Ridge and Lasso Regression
Table of contents
- Ridge and Lasso Regression with House Price Example
- 10 Q&A
- 1. What is the difference between Ridge and Lasso regression?
- 2. When would you prefer Lasso regression over Ridge regression?
- 3. What is the role of the regularization parameter \( \lambda \) in Ridge and Lasso regression?
- 4. How does regularization help prevent overfitting?
- 5. Can you explain the cost functions for Ridge and Lasso regression?
- 6. What are the effects of using a high vs. low \( \lambda \) in Ridge and Lasso regression?
- 7. Can you explain why Lasso can perform feature selection, but Ridge cannot?
- 8. What are the limitations of Lasso regression?
- 9. How would you choose the optimal \( \lambda \) for a Ridge or Lasso regression model?
- 10. Can you use Ridge and Lasso regression together?
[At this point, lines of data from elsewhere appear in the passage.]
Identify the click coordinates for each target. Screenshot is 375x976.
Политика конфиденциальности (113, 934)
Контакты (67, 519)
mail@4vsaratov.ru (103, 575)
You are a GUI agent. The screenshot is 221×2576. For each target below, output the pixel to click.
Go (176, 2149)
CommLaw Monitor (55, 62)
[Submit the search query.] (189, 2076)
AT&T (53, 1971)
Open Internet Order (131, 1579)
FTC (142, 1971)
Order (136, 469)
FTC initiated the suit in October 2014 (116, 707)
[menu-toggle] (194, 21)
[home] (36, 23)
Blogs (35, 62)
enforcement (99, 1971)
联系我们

Explain the Elastic Net method.
Ridge and Lasso Regression with House Price Example
Suppose we have a dataset showing the relationship between the size of a house ( \( x \) , in square feet) and its price ( \( y \) , in thousands of dollars). To add complexity, let’s include additional features such as the number of bedrooms, age of the house, and neighborhood quality. With multiple features, regular linear regression may overfit, so we use Ridge and Lasso regression to control this complexity.
House Size \( x_1 \) | Bedrooms \( x_2 \) | Age \( x_3 \) | Neighborhood Quality \( x_4 \) | Price \( y \) |
1500 | 3 | 10 | 7 | 300 |
2500 | 4 | 5 | 8 | 500 |
1200 | 2 | 20 | 5 | 200 |
1800 | 3 | 15 | 6 | 350 |
We want to predict house prices ( \( y \) ) based on these features while controlling for overfitting using Ridge and Lasso regression.
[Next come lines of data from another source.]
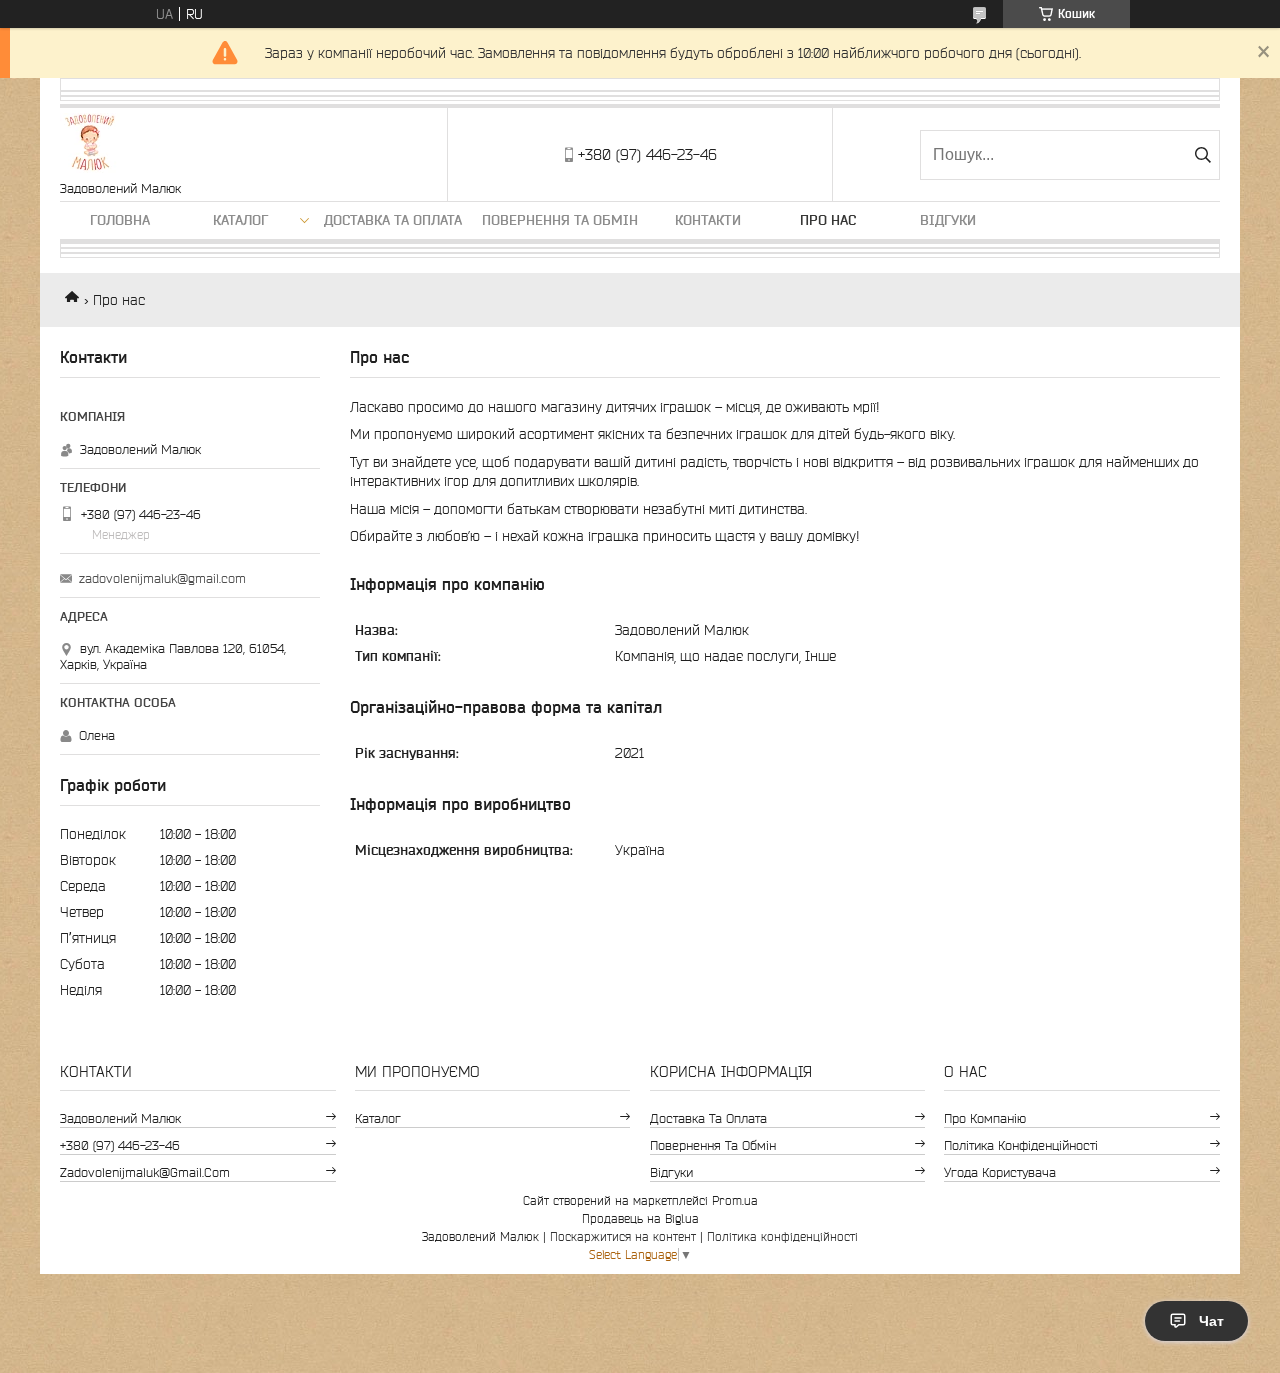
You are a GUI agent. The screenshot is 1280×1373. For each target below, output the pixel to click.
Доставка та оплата (393, 220)
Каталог (240, 220)
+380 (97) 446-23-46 (120, 1145)
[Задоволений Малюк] (90, 144)
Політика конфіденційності (1021, 1145)
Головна (120, 220)
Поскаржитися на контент (623, 1236)
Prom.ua (735, 1200)
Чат (1211, 1321)
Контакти (708, 220)
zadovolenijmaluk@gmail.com (162, 578)
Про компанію (985, 1118)
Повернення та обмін (560, 220)
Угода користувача (1000, 1172)
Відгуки (948, 220)
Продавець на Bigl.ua (640, 1218)
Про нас (828, 220)
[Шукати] (1202, 155)
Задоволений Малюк (120, 1118)
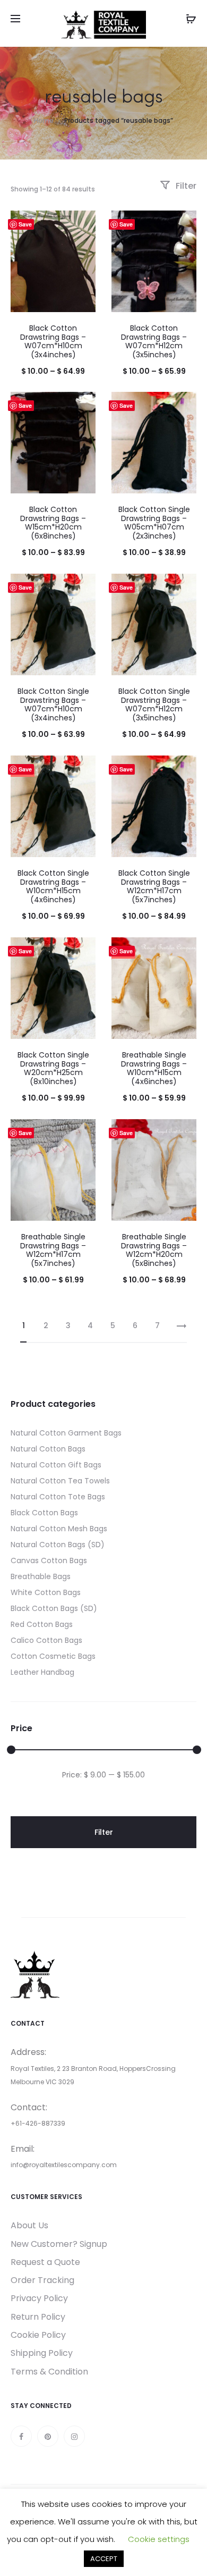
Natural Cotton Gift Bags (56, 1464)
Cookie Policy (38, 2335)
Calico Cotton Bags (46, 1640)
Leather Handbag (42, 1672)
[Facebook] (21, 2436)
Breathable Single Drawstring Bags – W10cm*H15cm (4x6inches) (154, 1068)
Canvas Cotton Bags (49, 1560)
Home (44, 120)
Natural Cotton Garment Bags (66, 1433)
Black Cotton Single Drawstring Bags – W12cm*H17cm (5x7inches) (154, 886)
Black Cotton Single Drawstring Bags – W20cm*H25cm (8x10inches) (53, 1068)
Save (25, 224)
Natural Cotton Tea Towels (60, 1480)
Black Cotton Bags (44, 1512)
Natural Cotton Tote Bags (58, 1496)
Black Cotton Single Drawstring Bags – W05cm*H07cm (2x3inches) (154, 522)
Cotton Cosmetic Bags (53, 1656)
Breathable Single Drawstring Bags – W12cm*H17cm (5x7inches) (53, 1250)
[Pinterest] (47, 2436)
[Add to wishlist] (82, 224)
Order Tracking (42, 2280)
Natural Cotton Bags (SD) (58, 1544)
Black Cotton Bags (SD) (54, 1608)
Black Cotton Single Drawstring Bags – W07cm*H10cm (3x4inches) (53, 704)
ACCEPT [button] (103, 2559)
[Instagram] (74, 2436)
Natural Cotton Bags (48, 1449)
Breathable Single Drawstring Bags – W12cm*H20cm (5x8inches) (154, 1250)
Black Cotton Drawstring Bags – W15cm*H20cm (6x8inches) (53, 522)
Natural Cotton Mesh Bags (59, 1528)
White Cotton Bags (46, 1592)
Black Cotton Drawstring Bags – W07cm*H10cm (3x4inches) (53, 341)
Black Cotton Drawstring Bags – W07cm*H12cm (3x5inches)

Step 1: Linear Regression with Regularization
Regular linear regression minimizes the sum of squared errors:
\(\text{SSE} = \sum (y_i - \hat{y}_i)^2 \)
However, Ridge and Lasso regression add a regularization term to control the size of coefficients:
Ridge Regression (L2): Adds the sum of squared coefficients, \( \text{Cost}_{\text{ridge}} = \sum (y_i - \hat{y}_i)^2 + \lambda \sum \beta_j^2 \)
Lasso Regression (L1): Adds the sum of absolute coefficients, \( \text{Cost}_{\text{lasso}} = \sum (y_i - \hat{y}_i)^2 + \lambda \sum |\beta_j| \)
Here, \( \lambda \) is the regularization parameter:
A high \( \lambda \) penalizes large coefficients, reducing model complexity.
A low \( \lambda \) results in a model closer to standard linear regression.
Example Calculation of Ridge and Lasso Costs
Suppose we have sample coefficients \( \beta_1 = 1.5 \) and \( \beta_2 = 2.0 \) , and set \( \lambda = 0.5 \) . For simplicity, let’s assume 3 observations:
Observation \( i \) | Actual \( y_i \) | Predicted \( \hat{y}_i \) | Coefficients \( \beta_1, \beta_2 \) |
1 | 10 | 12 | \( \beta_1 = 1.5, \beta_2 = 2.0 \) |
2 | 15 | 14 | |
3 | 20 | 18 |
Ridge Regression Cost Calculation (L2)
Squared Error Term: \( (10 - 12)^2 + (15 - 14)^2 + (20 - 18)^2 = 4 + 1 + 4 = 9 \)
L2 Penalty Term: \( 0.5 \times (1.5^2 + 2.0^2) = 0.5 \times 6.25 = 3.125 \)
Total Ridge Cost: \( 9 + 3.125 = 12.125 \)
Lasso Regression Cost Calculation (L1)
Squared Error Term: Same as Ridge, so the sum is 9.
L1 Penalty Term: \( 0.5 \times (|1.5| + |2.0|) = 0.5 \times 3.5 = 1.75 \)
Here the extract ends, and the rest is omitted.